Dutch Topographic map of the municipality of Wijk bij Duurstede, 2013.

== City ==
The city (population as of 2007: 23,377) is located on the Rhine. At Wijk bij Duurstede, the Kromme Rijn (Crooked Rhine) branches off, and the main branch is called Lek River downstream from Wijk bij Duurstede.

The name 'Wijk bij Duurstede' means 'Neighbourhood by Duurstede'. Duurstede is the name of the nearby castle/ruin, also called Dorestad, where the bishop of Utrecht used to live. Wijk bij Duurstede is the former location of Dorestad, an important Frisian trade settlement during Carolingian times that was pillaged around 850 by the Vikings.

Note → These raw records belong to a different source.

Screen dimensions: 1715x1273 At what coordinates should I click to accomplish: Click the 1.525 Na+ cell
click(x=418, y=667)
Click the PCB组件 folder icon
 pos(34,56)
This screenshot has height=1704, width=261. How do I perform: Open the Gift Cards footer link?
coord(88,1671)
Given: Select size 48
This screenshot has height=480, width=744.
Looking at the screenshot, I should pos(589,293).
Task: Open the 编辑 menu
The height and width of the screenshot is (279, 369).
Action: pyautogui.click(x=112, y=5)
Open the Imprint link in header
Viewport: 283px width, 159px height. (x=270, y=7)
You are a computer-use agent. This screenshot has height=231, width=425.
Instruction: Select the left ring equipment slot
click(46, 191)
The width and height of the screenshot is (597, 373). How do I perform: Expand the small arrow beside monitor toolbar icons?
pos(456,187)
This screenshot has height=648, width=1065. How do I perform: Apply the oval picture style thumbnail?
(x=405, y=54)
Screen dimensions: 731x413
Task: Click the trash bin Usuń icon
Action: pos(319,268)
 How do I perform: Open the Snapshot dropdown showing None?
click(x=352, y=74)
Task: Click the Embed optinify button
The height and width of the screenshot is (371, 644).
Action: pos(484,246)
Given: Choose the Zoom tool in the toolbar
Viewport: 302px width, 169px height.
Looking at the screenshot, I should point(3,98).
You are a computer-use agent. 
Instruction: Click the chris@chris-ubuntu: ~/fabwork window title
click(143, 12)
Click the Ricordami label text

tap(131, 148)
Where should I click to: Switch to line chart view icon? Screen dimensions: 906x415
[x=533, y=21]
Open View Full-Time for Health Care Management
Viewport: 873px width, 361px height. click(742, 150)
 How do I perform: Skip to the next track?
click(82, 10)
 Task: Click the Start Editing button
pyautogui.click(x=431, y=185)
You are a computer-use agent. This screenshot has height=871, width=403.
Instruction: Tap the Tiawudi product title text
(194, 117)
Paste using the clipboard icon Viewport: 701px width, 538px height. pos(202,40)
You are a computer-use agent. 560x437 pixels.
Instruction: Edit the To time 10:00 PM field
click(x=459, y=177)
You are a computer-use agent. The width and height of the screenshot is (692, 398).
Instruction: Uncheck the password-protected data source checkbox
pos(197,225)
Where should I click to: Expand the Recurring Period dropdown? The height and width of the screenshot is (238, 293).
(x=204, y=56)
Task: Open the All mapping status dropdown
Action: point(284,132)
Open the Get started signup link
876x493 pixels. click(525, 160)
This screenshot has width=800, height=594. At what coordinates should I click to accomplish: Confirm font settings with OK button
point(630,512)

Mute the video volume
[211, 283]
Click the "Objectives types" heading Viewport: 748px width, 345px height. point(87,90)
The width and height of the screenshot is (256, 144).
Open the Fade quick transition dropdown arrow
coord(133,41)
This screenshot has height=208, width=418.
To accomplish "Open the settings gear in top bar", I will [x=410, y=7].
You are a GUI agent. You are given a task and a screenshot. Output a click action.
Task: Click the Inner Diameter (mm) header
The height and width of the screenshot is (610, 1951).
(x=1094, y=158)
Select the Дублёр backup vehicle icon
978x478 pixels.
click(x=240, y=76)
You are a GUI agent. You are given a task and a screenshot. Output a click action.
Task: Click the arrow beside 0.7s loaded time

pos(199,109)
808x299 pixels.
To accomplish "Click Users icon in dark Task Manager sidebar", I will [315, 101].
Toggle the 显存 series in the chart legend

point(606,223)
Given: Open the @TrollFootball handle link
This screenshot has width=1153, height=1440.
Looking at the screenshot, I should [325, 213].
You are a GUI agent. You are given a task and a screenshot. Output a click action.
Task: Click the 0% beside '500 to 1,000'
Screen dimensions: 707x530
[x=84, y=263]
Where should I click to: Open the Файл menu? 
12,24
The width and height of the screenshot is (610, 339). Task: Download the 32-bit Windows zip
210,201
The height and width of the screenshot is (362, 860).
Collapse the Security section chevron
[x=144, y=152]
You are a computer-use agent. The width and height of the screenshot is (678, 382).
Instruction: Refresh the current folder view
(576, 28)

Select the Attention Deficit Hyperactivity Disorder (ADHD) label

Wijk bij Duurstede has the only drive-through wind mill in the world. The mill is often confused with the mill that was made famous by Ruisdael's 1670 painting The windmill at Wijk bij Duurstede, but that mill no longer exists (its foundations can still be seen a couple of blocks away from the remaining mill). At the market place of Wijk bij Duurstede is one of the few church towers in the Netherlands with a flat roof, as built because the bishop could not afford to build a spire. Inside the tower a picture displays the planned construction of the tower. The tower was supposed to become higher than the Domtoren in Utrecht.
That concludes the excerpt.